W przypadku buraków ćwikłowych plon korzeni roślin, u których liście są silnie porażone przez C. beticola, również maleje. Ponadto parametry technologiczne, jak ilość cukrów i barwników jest bardzo zredukowana. To dyskwalifikuje korzenie z przerobu.

Natomiast porażenie kwiatostanów jest przyczyną niewykształcenia nasion bądź ich porażenia. Czyli wraz z nasionami pochodzącymi od chorych roślin patogen się będzie rozprzestrzeniał.

Zapobieganie chwościkowi buraka

W dobrej kondycji optymalnie dokarmione rośliny, na plantacji odchwaszczonej, przewiewnej są dużo bardziej odporne od tych rosnących w gorszych warunkach uprawowych. Poza tym warto wspomóc buraki, dodatkowo ułatwiając im przebieg wielu procesów życiowych. Mianowicie wprowadzenie siarki (S) i miedzi (Cu) w postaci nawozu Alaska S+Cu z dodaną wartością fungistatyczną zwiększy efektywność w burakach procesów fizjologicznych.
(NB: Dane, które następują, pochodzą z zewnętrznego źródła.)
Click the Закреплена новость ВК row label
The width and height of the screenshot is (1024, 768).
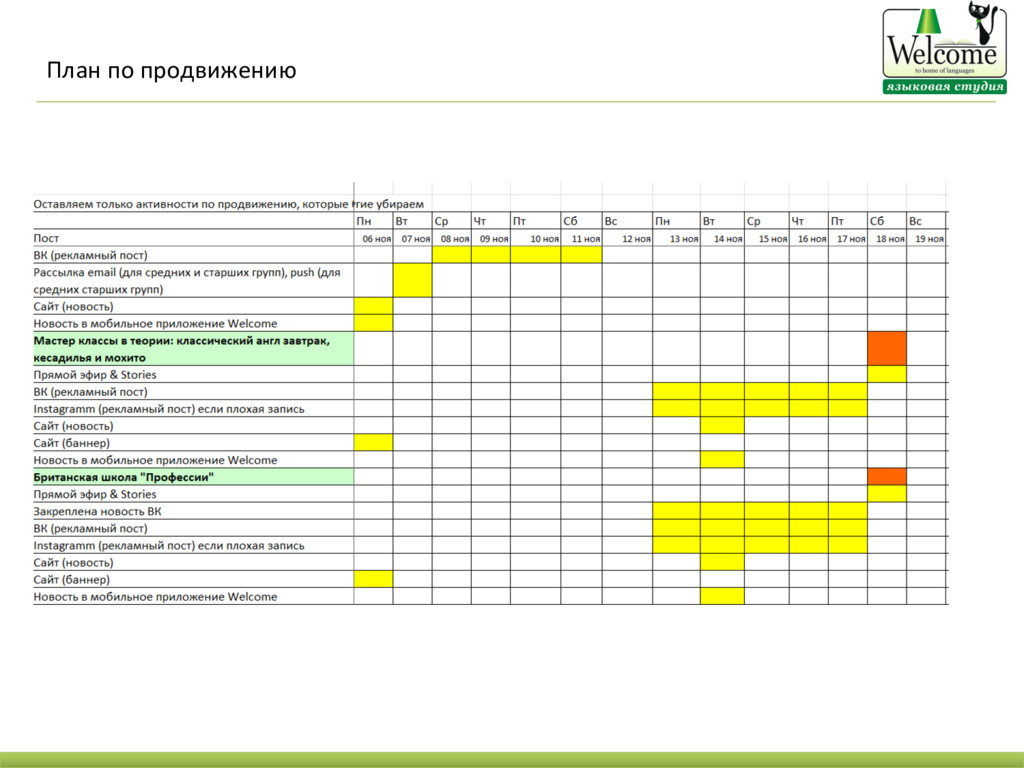click(97, 511)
  • Po pierwsze dostarczy roślinie optymalnych ilości tych pierwiastków podnoszących naturalną odporność rośliny.
  • Po drugie siarka wspomaga pobieranie azotu z gleby. Ponadto wspomaga prawidłową jego gospodarkę w roślinie.
  • Jako trzecie, zarówno S, jak i Cu pełnią ważne funkcje w procesach fotosyntezy, metabolicznych i biochemicznych gwarantujących prawidłowy wzrost zarówno części podziemnych, jak i nadziemnych buraka.
  • I po czwarte oba pierwiastki — S i Cu są znane ze swego destrukcyjnego działania wobec patogenów (grzybowych, a miedź — także bakteryjnych, dlatego zapobiegnie dodatkowo bakteriozom buraka rozwijającym się przy ciepłej i wilgotnej pogodzie po np. nawalnych deszczach).

Nawóz ten można aplikować w uprawie od fazy T1 (BBCH 22) do fazy T3 (BBCH 47).

Ochrona buraka przed chwościkiem

Ponadto przygotowując oprysk na chwościka buraka preparatu Alaska S + CU można dodać do klasycznych fungicydów wykorzystywanych w ochronie buraka przed tą chorobą. Na przykład triazolowych (m.in. Difcor 250, Galileo), strobilurynowych (np. Amistar Gold Max), czy morfolin (np. Umbret 750 EC). Dodanie Alaski S + CU poprawi skuteczność i wzbogaci roztwór o dodatkowy odmienny mechanizm działania fungistatycznego (niż standardowe fungicydy).